Department of Molecular and Clinical Cancer Medicine, Institute of Systems, Molecular and Integrative Biology, University of Liverpool, Liverpool L69 3GE, UK.
Division of Diabetes endocrinology and Gastroenterology, Faculty of Biology Medicine and Health, University of Manchester, Manchester M13 9PL, UK.
Nutrients. 2021 Jun 30;13(7):2269. doi: 10.3390/nu13072269.
Altering dietary ferrous sulphate (FS) consumption exacerbates a murine model of colitis and alters the intestinal microbiome. We investigated the impact of oral ferric maltol (FM) and FS on mice with dextran sodium sulphate (DSS) induced colitis, and the microbiome of patients with iron deficiency.
Mice had acute colitis induced, with 2% DSS for 5 days, followed by water. During this period, groups of mice were fed standard chow (200 ppm iron, SC, = 8), or SC with 200ppm FS supplementation ( = 16, FSS), or SC with 200 ppm FM supplementation ( = 16, FMS). Clinical, pathological and microbiome assessments were compared at days 1 and 10. Fecal bacterial gDNA was extracted and the microbiome assessed by sequencing. Statistical inferences were made using MacQIIME. Principal Coordinates Analysis were used to visualize beta-diversity cluster analysis. Ten patients with IDA were treated with FS, and six with inactive inflammatory bowel disease received FM, supplements for four weeks: pre- and mid-treatment fecal samples were collected: the microbiome was assessed (see above).

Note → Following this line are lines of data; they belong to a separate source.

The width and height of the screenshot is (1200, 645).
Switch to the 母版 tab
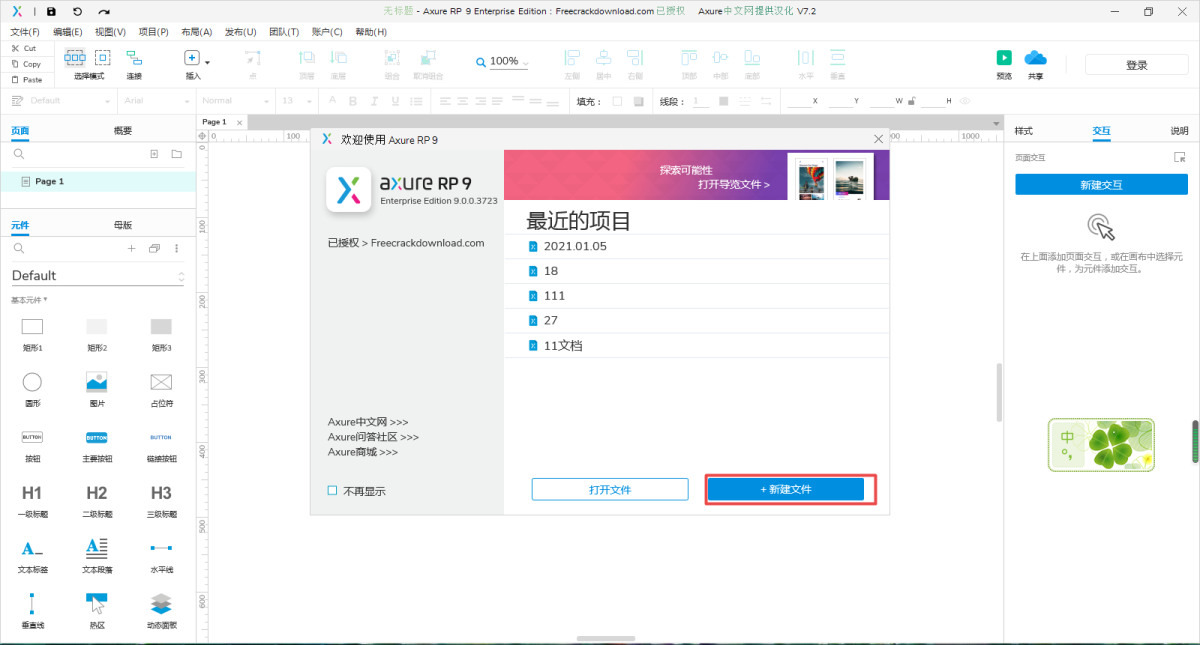point(122,225)
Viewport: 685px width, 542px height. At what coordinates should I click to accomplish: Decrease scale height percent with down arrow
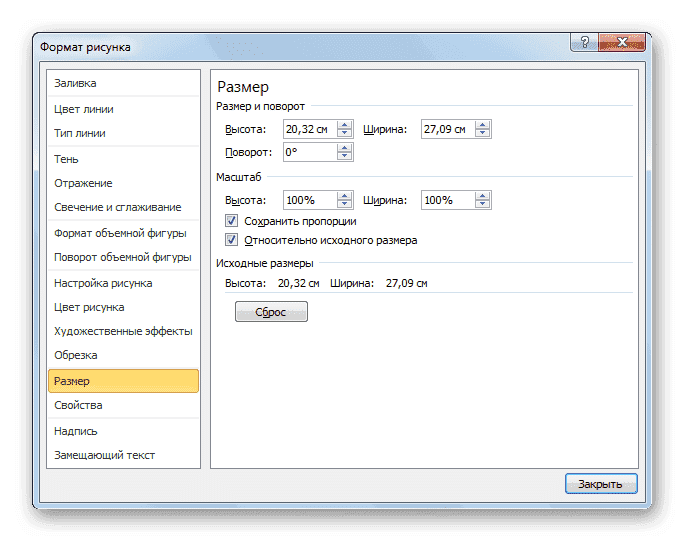click(x=345, y=205)
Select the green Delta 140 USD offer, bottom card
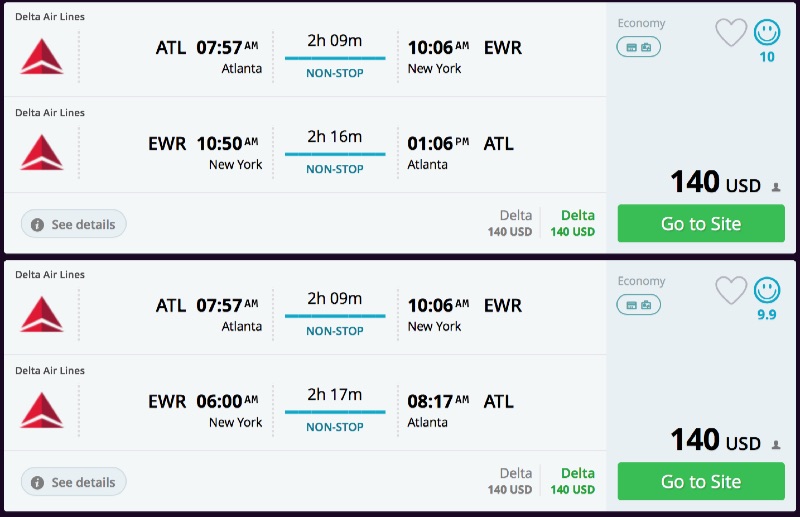Image resolution: width=800 pixels, height=517 pixels. point(573,481)
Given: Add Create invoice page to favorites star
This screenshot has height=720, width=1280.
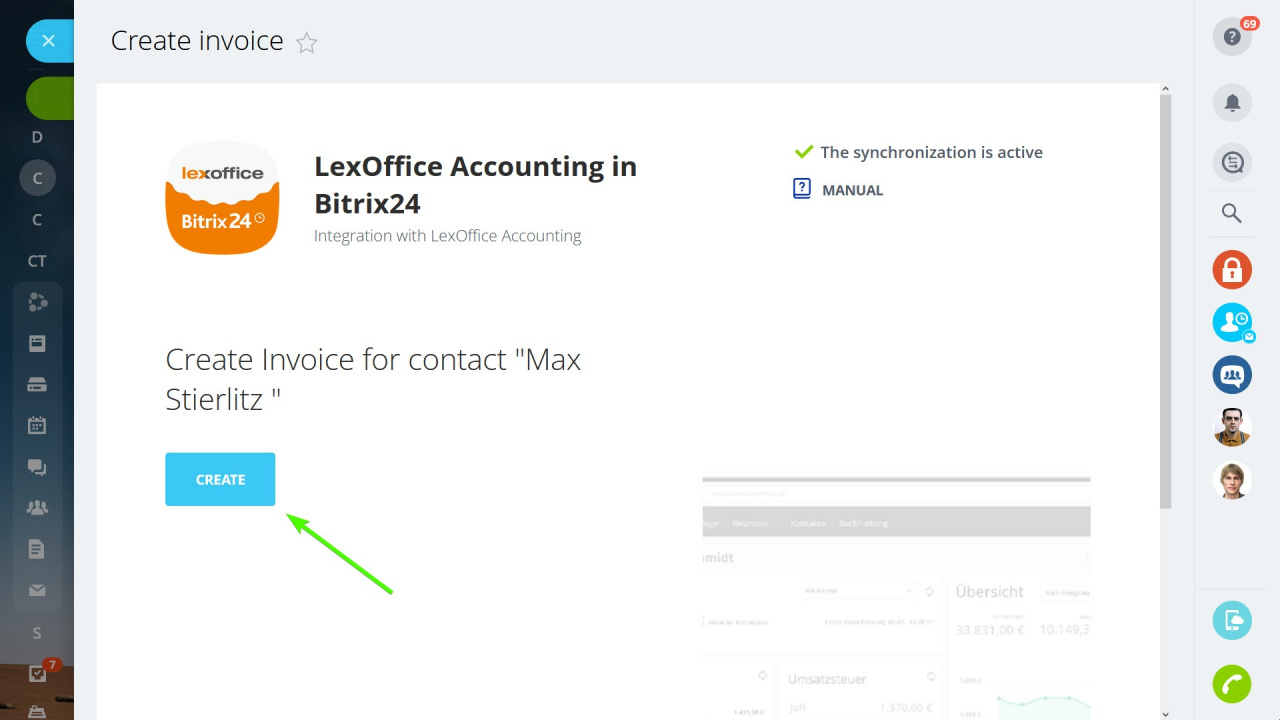Looking at the screenshot, I should point(307,43).
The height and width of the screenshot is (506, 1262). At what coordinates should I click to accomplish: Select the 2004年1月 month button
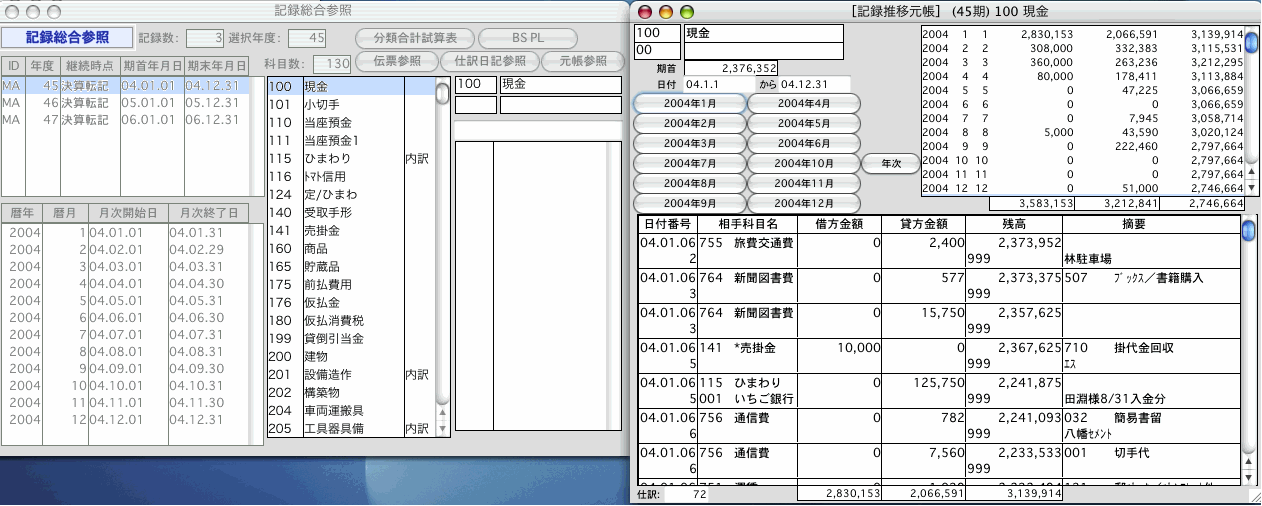(689, 104)
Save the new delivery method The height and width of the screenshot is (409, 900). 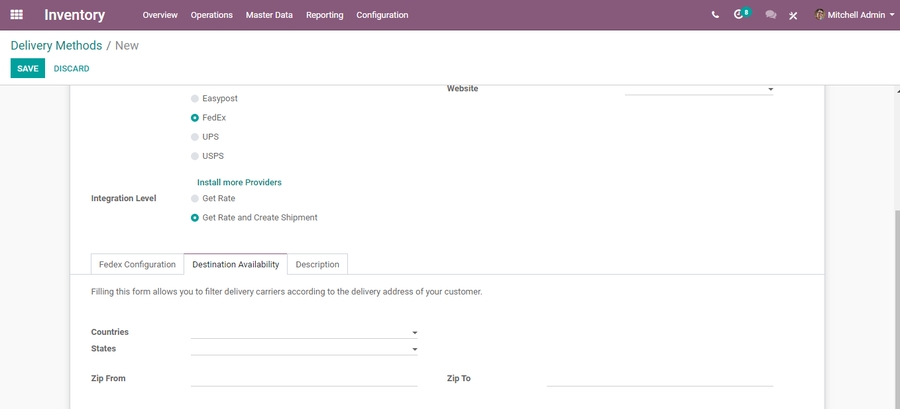pyautogui.click(x=28, y=69)
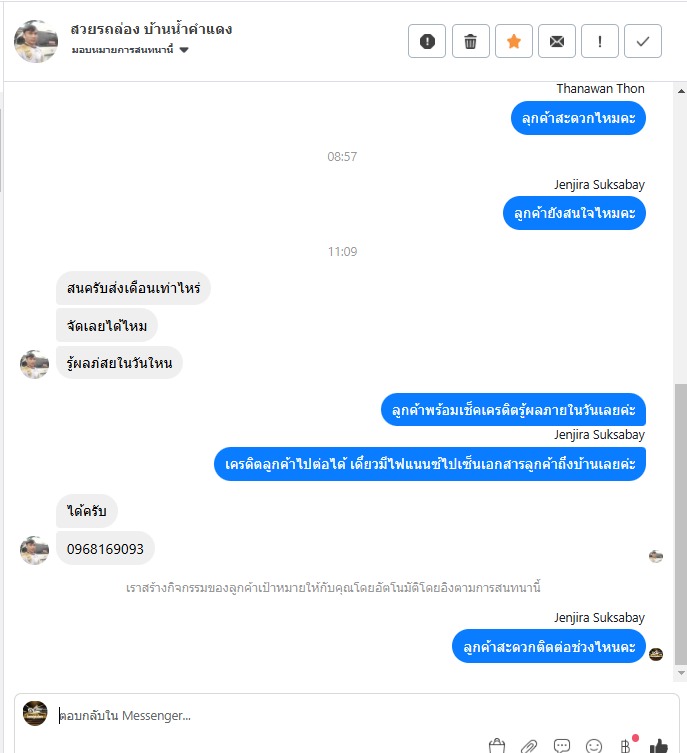Delete conversation using the trash icon

[470, 41]
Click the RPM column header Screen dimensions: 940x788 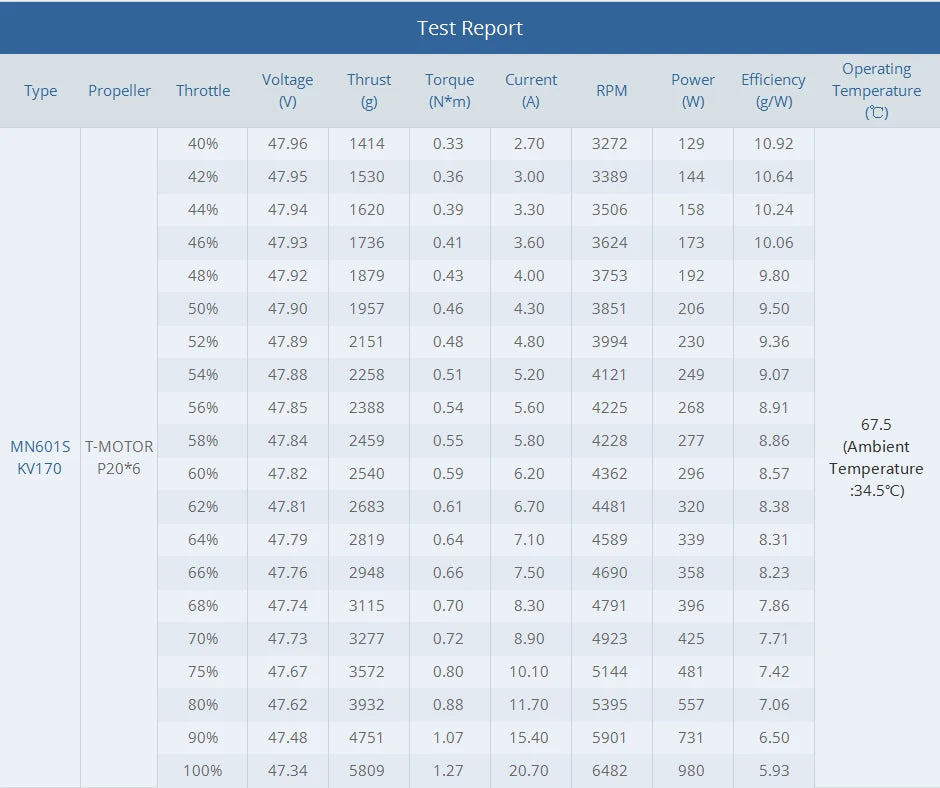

In mice, after DSS treatment, there was a decrease in many genera in the SC and FSS groups: Lactobacillales increased in mice that received FMS. In humans, FS treatment led to an increase in five genera, but FM was not associated with any measurable change. The severity of DSS-induced colitis was greater with FSS than FMS.
This study demonstrates differential and unique influences of ferric maltol and ferrous sulphate supplements on intestinal microbiota. These differences might contribute to the different side effects associated with these preparations.
改变膳食硫酸亚铁(FS)的摄入会加剧小鼠结肠炎模型,并改变肠道微生物组。我们研究了口服麦芽酚铁(FM)和 FS 对葡聚糖硫酸钠(DSS)诱导结肠炎的小鼠以及缺铁患者微生物组的影响。
小鼠急性结肠炎模型诱导,用 2% DSS 喂养 5 天,然后用饮用水。在此期间,将小鼠分为三组:标准饮食组(200ppm 铁,SC, = 8)、标准饮食加 200ppm FS 补充剂组(FSS, = 16)和标准饮食加 200ppm FM 补充剂组(FMS, = 16)。在第 1 天和第 10 天评估临床、病理和微生物组。提取粪便细菌基因组 DNA,通过测序评估微生物组。使用 MacQIIME 进行统计推断。使用主坐标分析可视化 beta 多样性聚类分析。10 名缺铁患者接受 FS 治疗,6 名无活性炎症性肠病患者接受 FM 治疗,四周疗程:收集治疗前和中期粪便样本:如上所述评估微生物组。
在小鼠中,DSS 治疗后 SC 和 FSS 组的许多属减少:接受 FMS 的小鼠中乳杆菌属增加。在人类中,FS 治疗导致五个属增加,但 FM 与任何可测量的变化无关。与 FMS 相比,FSS 引起的 DSS 诱导结肠炎更严重。
本研究表明麦芽酚铁和硫酸亚铁补充剂对肠道微生物群有不同的、独特的影响。这些差异可能导致与这些制剂相关的不同副作用。